**Problem description:**
Print exactly the lines below between the line containing "The image size is (756, 362)." and the line containing "The height and", counting both of those lines. Leave pictures out.

[Data extracted from a collection]
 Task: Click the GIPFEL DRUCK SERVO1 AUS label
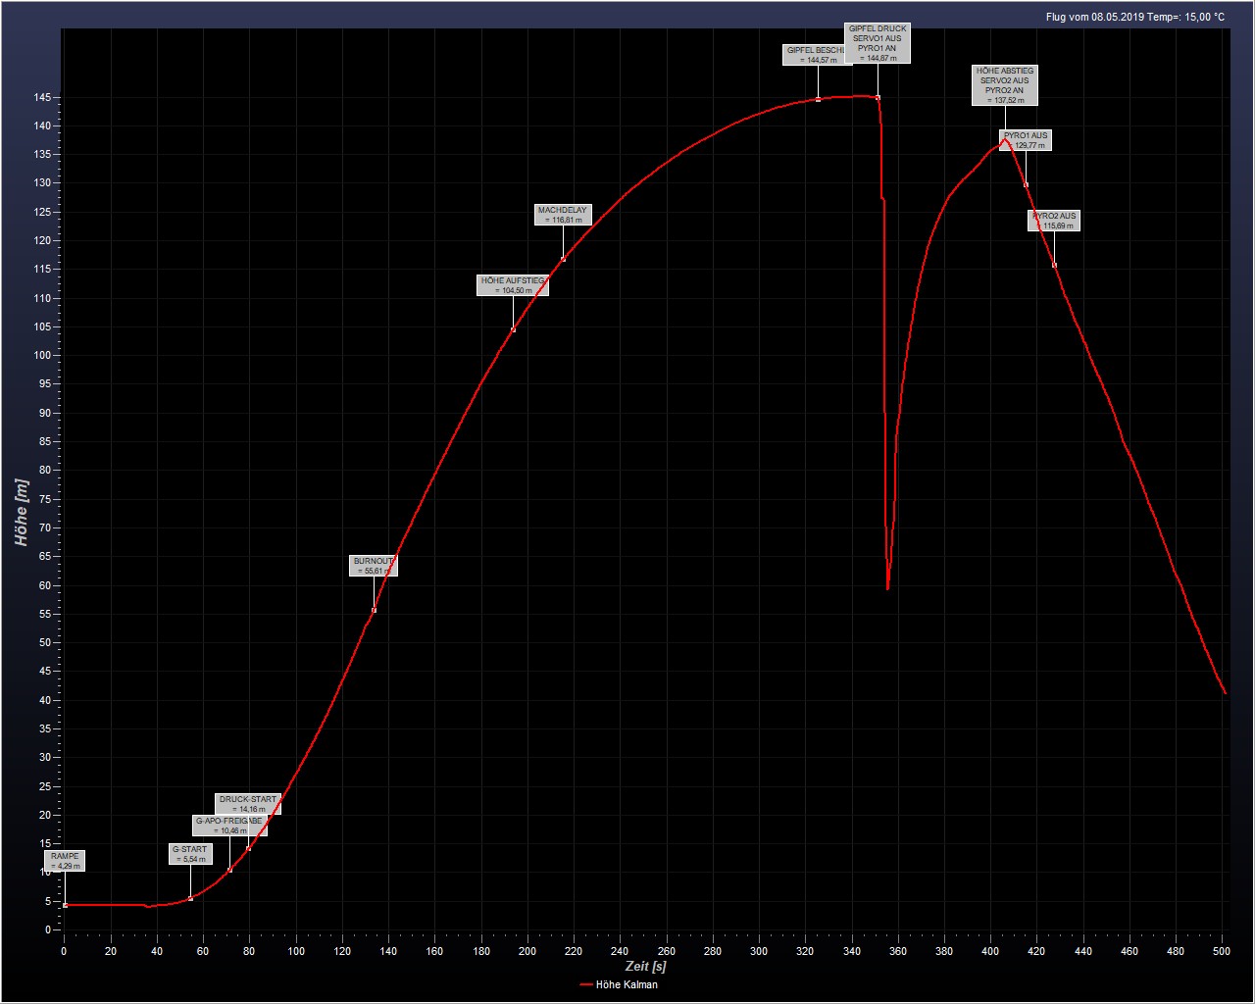pos(878,43)
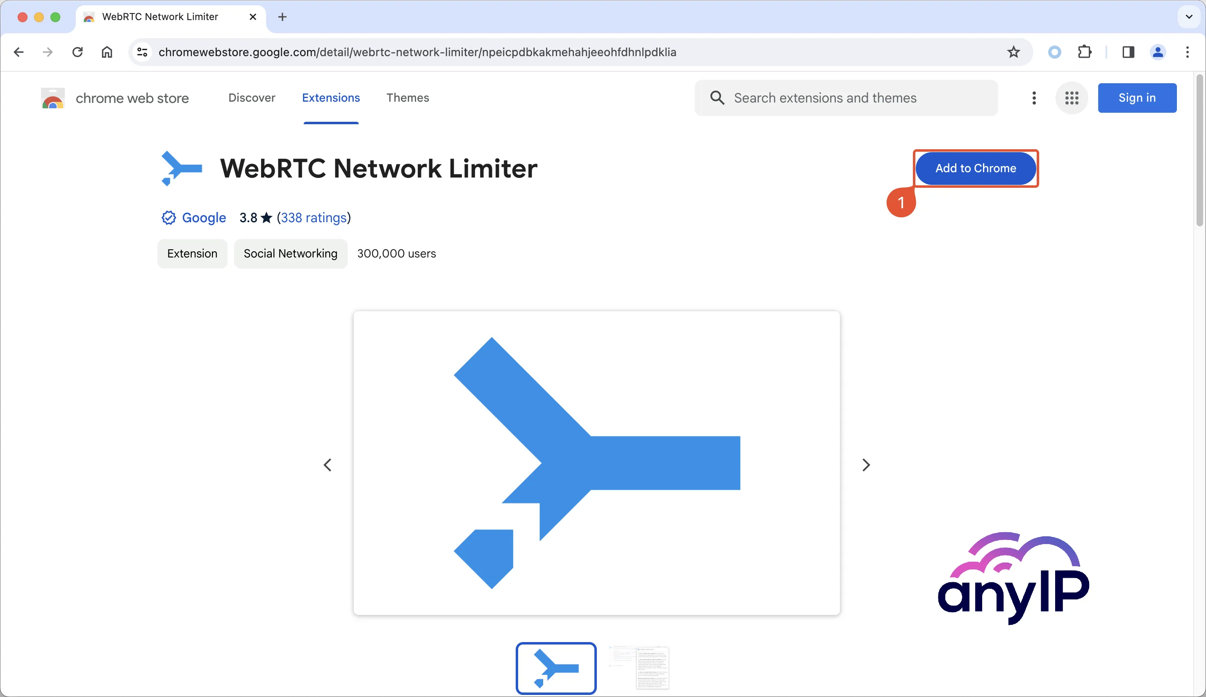The image size is (1206, 697).
Task: Click the bookmark/star icon in the address bar
Action: pos(1012,51)
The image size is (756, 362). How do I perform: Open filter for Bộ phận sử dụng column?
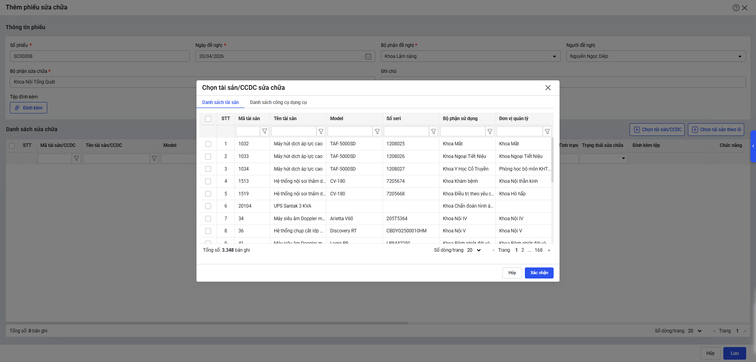[x=490, y=132]
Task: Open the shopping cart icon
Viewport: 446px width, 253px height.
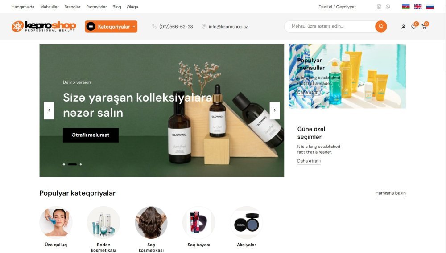Action: (424, 27)
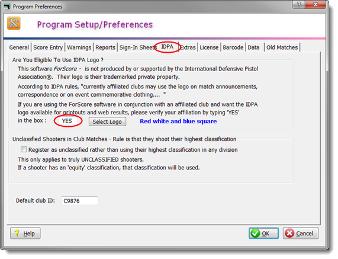This screenshot has height=259, width=338.
Task: Click the title bar question mark help button
Action: coord(299,4)
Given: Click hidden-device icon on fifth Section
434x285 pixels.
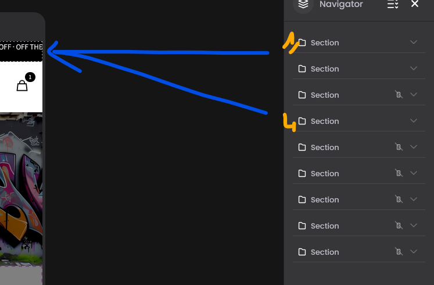Looking at the screenshot, I should click(399, 147).
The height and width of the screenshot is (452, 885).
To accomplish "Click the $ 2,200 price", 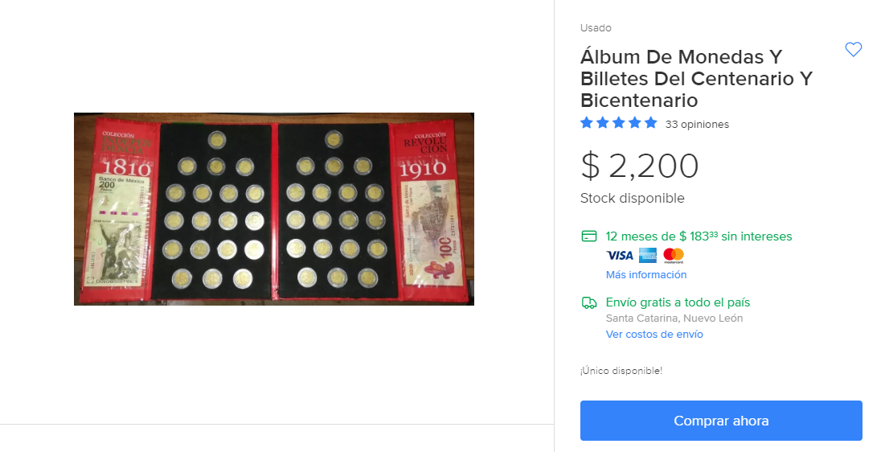I will [x=640, y=166].
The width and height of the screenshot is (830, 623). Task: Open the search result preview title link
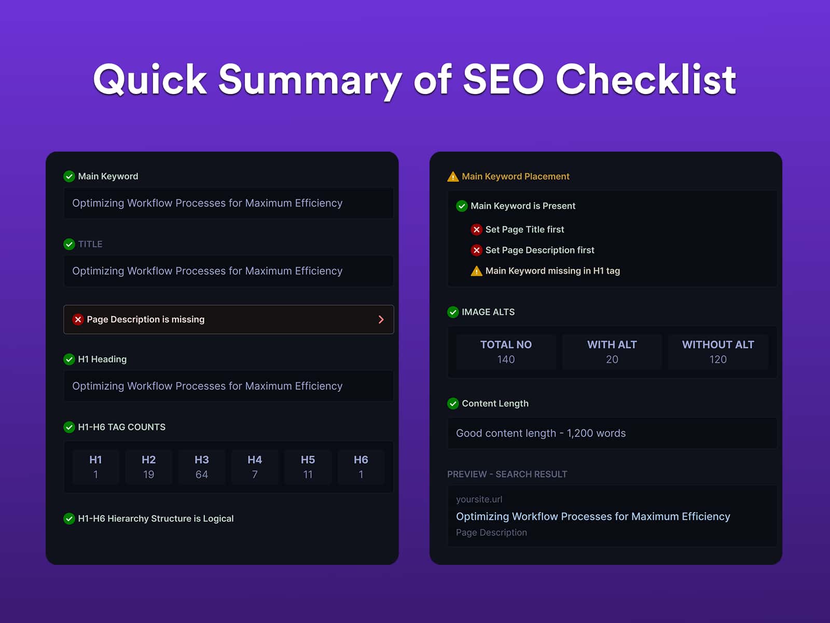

**Response to this exercise:**
The image size is (756, 362). How do I perform: Open filter for Bộ phận sử dụng column?
[x=490, y=132]
Task: Open the shopping cart icon
Viewport: 446px width, 253px height.
Action: (424, 27)
This screenshot has height=259, width=338.
Task: Click the title bar question mark help button
Action: coord(299,4)
Given: Click hidden-device icon on fifth Section
434x285 pixels.
Looking at the screenshot, I should click(399, 147).
The height and width of the screenshot is (452, 885).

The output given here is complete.